Each server gets it's own symlink because symlinks are nice. Say I have a symlink to a binary. I run the binary by invoking the symlink. When I use ps to see which commands are running, it will report that name of the link instead of the name of the binary. This behavior makes it very easy to see which snow is running when you have 50 snow servers.

Where are the scripts located?

On flake, the scripts are located in /home/roth/cogcomp/demos/scripts. On snow, the scripts are located in /home/roth/cogcomp/demos/scripts.

HOWTO: Administering the server monitor

Administering the server monitor is generally a pretty easy task to handle. It's good to check to see that everything is running once a day, but generally, everything runs smoothly, barring out of the ordinary amounts of usage. There are a couple 'problem' demos, however. The SRL demo is one of these. Concurrent access to this demo can be a problem. We have added some additional locking in the Fex and SNoW servers the demo uses to help alleviate this problem, but there is still a stability issue. I have also noticed that some of the named-entity tagging servers like to crash. It is important to note that the system requires a human to do the actual monitoring. It will not send e-mails or raise a flag or anything like that. The system only checks to see which processes are running when you ask it to. I started working on a replacement for this system that autonomously monitors the servers and restarts them when they crash, but never got aorund to completing it.

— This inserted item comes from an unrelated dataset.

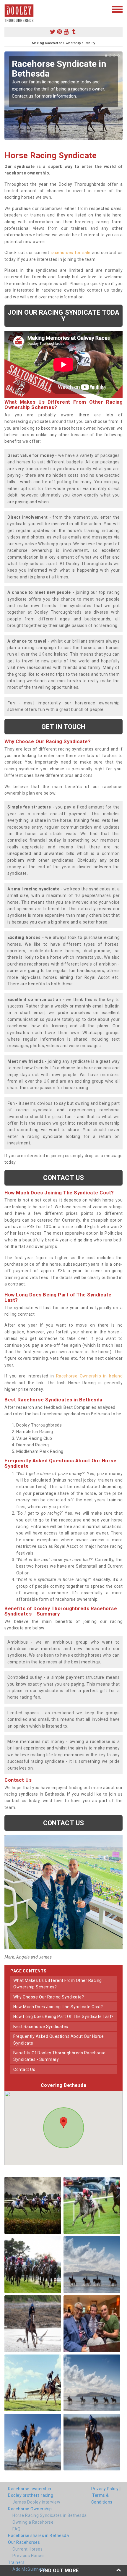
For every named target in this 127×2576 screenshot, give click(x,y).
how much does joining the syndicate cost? (58, 2006)
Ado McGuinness (29, 2569)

You will need to restart the server monitor script on a machine when it is rebooted. This is very simple. All you need to do is log in as cogcomp, and issue the command server_monitor. This should work on both snow and flake. If you are adding a new machine, you should add a shell alias in the cogcomp account so that restarting the script is done uniformly over all the machines in the group.

HOWTO: Adding a server

If a server monitor is set up on the machine you'll be running your server on, then adding it into the system is fairly easy. There are two important parts of the server monitor script that you'll have to edit. But first, you need to be sure which script it is that needs the editing. Doing which server_monitor on a machine will show you where the script is. Once you've got that, here is a checklist to go through:

  1. Create a symlink to the binary/script: this should go into the previously mentioned lbin directory.
  2. Create a script to start the server: this should go into the same directory as the server_monitor script. This is the script that will be called to start the server, so it needs to start it to run in the background. This script should invoke your server via the symlink you made in step 1.
  3. Pick a key for the server: each server needs a unique 'key' to identify it in the server_monitor script. This is also the key that will identify the server on the start/stop page, so it should be something that you can look at and get a rough idea of what it is. For instance "myserver123" is not a good key, but "SRL - SNoW - Phrase" is.
  4. Add a line for the starting script to the server_monitor script: A template for this is:
    $start{"serverKey"} = "/path/to/start/script";
  5. Add a line for the name of the script to the server_monitor script: Remember how you made a symlink to your server? You need to add a line telling the script what the name of your link is. A template is:
    $processName{"serverKey"} = "name_of_link";
  6. Restart the server monitor: say killall server_monitor.pl and then server_monitor.